→ Passage:
-=-=-=-=-

For each of the following brief scenarios, assume that you are reporting on a client's financial statements. Reply as to the type(s) of opinion possible for the scenario. In addition:

• Unless stated otherwise, assume the matter involved is material.

• If the problem does not state that a misstatement (or possible misstatement) is pervasive, assume that it may or may not be pervasive (thus, the appropriate reply may include two possible reports).

• Do not read more into the circumstance than what is presented.

Do not consider an auditor discretionary circumstance for modification of the audit report unless the situation explicitly suggests that the auditors wish to emphasize a particular matter. Report Types may be used once, more than once, or not at all.

a. Bowles company is engaged in hazardous trade and has obtained insurance coverage related to the hazard. Although the likelihood is remote, a material portion of the company's assets could be destroyed by a serious accident.

b. Draves Company owns substantial properties that have appreciated significantly in value since the date of purchase. The properties were appraised and we reported in the balance sheet of the appraisal value (which materially exceed costs) with related disclosures. The CPAs believe that the appraised values reported in the balance sheet reasonably estimate the assets' current values

c. During the audit of Eagle Company, the CPA firm has encountered a significant scope limitation relating to inventory record availability and is unable to obtain sufficient appropriate audit evidence in that area.

d. London Company has material investments in stocks of subsidiary companies. Stocks of the subsidiary companyies are not actively traded in the market, and the CPA firm's engagment does not extend to any subsidiary company. The CPA firm is able to determine that all investments are carried at original costs, but has no real idea of market value. Although the difference between cost and market could be material, it could not have pervasive effect on the overall financial statements

e. Slade Company has material investments in stocks of subsidiary companies. Stocks of the subsidiary companies are actively traded in the market. Management insists that all investments be carried at original costs, and the CPA firm is satisfied that the original costs are accurate. The CPA firm believes that the client will never ultimately realize a substantial portion of the investments because the market value is much lower than the cost; the client has fully disclosed the facts in notes to the financial statements.

-=-=-=-=-

→ Provided material:
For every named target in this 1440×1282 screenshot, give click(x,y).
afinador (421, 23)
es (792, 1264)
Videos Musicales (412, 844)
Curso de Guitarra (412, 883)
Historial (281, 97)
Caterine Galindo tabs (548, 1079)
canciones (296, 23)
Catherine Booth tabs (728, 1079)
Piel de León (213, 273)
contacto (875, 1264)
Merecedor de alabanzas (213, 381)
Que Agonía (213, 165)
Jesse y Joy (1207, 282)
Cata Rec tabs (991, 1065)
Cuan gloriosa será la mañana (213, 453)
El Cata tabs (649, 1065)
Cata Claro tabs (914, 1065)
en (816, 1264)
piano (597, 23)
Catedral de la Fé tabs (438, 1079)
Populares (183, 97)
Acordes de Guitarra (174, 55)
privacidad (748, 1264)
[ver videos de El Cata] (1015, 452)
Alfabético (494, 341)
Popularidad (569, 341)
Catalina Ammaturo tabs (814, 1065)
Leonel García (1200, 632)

-=-=-=-=-

→ Tasks to complete:
a) For each statement, say whether it agrees with the audit scenarios text. Answer yes or no and quote the deciding words. (i) Bowles Company has no insurance coverage related to its hazard. (ii) The Eagle Company audit ran into a scope limitation relating to inventory record availability. (iii) Unless stated otherwise, the matter involved is to be assumed immaterial.
b) According to the audit scenarios text, what does Slade Company's management insist on regarding its investments?
c) Reproduce the section of the audit scenarios text starting with "a. Bowles company" and going on through "a serious accident.".
Answer using only the audit scenarios text, not the data.

→ Results:
a)
(i) No: "has obtained insurance coverage related to the hazard."
(ii) Yes: "the CPA firm has encountered a significant scope limitation relating to inventory record availability."
(iii) No: "Unless stated otherwise, assume the matter involved is material."

b) Management insists that all investments be carried at original costs.

c)
a. Bowles company is engaged in hazardous trade and has obtained insurance coverage related to the hazard. Although the likelihood is remote, a material portion of the company's assets could be destroyed by a serious accident.